TASK OBJECTIVE: Only the lines of the data holding the string "tile" need to be returned.

(Source records)

+ + + + +

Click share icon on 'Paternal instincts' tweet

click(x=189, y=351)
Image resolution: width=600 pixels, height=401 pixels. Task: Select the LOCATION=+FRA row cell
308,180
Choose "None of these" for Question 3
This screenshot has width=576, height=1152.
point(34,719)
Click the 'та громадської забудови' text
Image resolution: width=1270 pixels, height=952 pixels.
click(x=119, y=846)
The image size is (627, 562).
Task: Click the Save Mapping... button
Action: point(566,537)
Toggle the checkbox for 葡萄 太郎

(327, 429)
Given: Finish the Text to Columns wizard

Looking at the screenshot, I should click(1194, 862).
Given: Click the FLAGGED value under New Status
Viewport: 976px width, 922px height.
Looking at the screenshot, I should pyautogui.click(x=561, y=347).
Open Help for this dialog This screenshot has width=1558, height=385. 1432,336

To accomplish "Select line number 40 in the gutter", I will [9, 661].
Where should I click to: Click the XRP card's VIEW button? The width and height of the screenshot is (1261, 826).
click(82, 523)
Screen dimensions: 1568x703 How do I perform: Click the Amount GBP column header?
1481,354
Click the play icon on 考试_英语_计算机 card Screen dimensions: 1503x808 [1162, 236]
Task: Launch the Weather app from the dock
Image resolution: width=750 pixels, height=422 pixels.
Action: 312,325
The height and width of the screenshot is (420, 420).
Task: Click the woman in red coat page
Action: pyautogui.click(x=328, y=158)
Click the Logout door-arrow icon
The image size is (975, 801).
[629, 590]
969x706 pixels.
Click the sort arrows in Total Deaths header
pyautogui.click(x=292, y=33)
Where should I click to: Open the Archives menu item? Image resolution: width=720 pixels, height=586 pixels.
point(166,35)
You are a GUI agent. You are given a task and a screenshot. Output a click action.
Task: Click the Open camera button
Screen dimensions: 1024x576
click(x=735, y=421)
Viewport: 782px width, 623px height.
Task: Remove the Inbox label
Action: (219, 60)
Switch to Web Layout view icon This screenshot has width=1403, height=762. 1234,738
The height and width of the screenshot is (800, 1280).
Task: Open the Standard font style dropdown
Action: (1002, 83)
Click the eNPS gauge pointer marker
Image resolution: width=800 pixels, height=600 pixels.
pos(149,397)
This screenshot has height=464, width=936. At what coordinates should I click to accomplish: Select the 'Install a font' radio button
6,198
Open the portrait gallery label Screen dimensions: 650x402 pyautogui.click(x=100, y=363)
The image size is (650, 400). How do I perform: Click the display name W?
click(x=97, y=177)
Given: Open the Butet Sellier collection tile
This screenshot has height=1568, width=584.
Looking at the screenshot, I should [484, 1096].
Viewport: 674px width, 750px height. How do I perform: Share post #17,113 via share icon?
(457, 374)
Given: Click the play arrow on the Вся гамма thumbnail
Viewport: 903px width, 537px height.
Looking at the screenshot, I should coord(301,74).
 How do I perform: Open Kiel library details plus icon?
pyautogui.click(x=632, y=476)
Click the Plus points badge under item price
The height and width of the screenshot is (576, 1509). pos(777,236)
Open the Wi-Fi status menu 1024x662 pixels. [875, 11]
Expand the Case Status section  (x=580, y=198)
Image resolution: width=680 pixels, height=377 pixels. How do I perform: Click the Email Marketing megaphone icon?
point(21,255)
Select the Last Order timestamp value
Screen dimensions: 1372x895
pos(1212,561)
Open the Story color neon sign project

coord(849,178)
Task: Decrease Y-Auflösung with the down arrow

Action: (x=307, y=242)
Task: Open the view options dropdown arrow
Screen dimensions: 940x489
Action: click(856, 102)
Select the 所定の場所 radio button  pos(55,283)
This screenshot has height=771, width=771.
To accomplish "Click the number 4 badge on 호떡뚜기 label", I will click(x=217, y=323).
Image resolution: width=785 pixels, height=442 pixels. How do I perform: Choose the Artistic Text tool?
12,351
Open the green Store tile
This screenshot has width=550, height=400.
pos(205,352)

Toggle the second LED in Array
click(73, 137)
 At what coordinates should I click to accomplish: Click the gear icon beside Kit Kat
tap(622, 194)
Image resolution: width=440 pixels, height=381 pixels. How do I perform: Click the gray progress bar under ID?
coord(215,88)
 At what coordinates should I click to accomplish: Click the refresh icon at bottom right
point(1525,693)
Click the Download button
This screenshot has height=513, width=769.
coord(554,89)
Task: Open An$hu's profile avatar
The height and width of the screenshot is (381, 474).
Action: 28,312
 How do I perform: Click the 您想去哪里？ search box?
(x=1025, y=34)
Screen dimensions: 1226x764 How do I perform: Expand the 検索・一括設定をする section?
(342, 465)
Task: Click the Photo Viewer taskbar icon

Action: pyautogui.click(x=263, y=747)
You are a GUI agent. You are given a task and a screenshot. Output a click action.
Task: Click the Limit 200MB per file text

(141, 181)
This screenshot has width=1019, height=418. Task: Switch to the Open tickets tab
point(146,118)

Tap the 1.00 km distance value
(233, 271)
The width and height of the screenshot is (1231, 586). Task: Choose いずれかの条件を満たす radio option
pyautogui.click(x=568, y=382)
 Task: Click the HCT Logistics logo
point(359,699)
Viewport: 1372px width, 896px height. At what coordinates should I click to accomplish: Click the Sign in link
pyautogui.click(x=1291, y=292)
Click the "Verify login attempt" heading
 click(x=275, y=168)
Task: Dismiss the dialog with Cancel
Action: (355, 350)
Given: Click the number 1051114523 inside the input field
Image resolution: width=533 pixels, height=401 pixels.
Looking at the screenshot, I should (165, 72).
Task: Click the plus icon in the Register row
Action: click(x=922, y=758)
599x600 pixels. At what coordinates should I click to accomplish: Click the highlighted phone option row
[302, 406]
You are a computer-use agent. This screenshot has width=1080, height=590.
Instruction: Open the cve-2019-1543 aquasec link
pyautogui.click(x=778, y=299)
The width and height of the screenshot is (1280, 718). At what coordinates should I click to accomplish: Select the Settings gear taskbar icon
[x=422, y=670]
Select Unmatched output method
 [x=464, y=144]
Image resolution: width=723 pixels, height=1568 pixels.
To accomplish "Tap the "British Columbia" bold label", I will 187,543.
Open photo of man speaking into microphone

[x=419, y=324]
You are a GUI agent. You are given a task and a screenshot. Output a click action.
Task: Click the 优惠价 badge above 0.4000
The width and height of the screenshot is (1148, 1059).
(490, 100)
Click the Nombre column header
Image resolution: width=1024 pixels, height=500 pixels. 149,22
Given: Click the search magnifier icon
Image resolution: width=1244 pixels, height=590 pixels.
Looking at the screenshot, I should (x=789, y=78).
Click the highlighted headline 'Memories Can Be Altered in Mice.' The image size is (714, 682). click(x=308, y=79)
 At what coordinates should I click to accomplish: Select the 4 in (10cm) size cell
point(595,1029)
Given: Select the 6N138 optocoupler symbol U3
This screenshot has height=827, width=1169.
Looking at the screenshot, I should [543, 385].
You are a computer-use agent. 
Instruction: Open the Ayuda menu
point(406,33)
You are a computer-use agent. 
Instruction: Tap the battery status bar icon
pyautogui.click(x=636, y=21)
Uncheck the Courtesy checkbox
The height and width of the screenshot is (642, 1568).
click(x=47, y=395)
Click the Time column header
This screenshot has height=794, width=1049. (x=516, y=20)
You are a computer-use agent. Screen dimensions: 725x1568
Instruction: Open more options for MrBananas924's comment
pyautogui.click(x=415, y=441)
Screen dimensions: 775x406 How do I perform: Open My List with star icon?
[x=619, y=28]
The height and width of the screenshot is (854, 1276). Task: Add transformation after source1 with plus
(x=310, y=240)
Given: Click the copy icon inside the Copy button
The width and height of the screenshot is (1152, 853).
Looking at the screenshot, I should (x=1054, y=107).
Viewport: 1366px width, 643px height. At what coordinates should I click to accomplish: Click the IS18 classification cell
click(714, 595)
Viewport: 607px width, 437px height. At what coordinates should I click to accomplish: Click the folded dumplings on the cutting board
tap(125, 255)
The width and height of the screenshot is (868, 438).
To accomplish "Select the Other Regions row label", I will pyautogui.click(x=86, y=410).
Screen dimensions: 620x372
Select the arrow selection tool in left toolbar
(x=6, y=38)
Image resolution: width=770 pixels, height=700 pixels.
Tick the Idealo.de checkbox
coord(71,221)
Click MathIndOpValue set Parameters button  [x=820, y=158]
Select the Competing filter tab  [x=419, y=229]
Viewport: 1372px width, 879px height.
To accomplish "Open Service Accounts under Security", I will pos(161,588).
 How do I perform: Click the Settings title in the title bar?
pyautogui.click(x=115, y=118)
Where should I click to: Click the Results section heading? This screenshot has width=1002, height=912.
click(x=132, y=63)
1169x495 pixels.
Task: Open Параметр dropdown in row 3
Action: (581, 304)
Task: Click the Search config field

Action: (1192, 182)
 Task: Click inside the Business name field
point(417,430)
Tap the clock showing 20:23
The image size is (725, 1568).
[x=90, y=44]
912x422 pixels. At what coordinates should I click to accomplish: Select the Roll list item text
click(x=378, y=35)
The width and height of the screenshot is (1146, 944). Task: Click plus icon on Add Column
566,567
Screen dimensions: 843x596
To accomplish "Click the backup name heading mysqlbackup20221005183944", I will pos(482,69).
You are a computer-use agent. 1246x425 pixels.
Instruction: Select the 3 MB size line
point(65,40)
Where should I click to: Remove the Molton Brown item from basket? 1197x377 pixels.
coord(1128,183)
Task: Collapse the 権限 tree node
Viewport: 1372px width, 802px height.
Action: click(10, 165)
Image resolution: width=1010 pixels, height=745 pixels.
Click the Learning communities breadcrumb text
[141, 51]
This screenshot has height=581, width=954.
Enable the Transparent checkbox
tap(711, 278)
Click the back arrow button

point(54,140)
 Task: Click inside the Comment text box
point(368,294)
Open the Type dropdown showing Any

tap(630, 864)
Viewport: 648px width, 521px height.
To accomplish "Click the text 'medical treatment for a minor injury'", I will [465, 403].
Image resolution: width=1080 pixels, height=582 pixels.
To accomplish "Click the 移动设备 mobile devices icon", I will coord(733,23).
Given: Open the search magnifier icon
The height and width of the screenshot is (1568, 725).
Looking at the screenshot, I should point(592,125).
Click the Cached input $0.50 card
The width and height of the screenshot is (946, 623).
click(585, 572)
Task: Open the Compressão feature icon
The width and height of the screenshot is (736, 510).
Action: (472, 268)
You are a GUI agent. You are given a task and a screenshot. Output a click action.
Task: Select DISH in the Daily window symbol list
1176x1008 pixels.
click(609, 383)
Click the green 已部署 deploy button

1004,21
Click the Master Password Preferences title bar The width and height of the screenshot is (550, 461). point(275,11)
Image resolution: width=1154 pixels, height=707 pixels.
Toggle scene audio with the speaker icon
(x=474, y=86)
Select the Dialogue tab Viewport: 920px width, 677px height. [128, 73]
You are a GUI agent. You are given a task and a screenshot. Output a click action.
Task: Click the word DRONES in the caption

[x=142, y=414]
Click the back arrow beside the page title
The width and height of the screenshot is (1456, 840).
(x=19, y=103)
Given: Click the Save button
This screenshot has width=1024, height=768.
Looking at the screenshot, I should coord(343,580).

+ + + + +

EXERCISE RESPONSE:
Given: Open the Butet Sellier collection tile
Open the green Store tile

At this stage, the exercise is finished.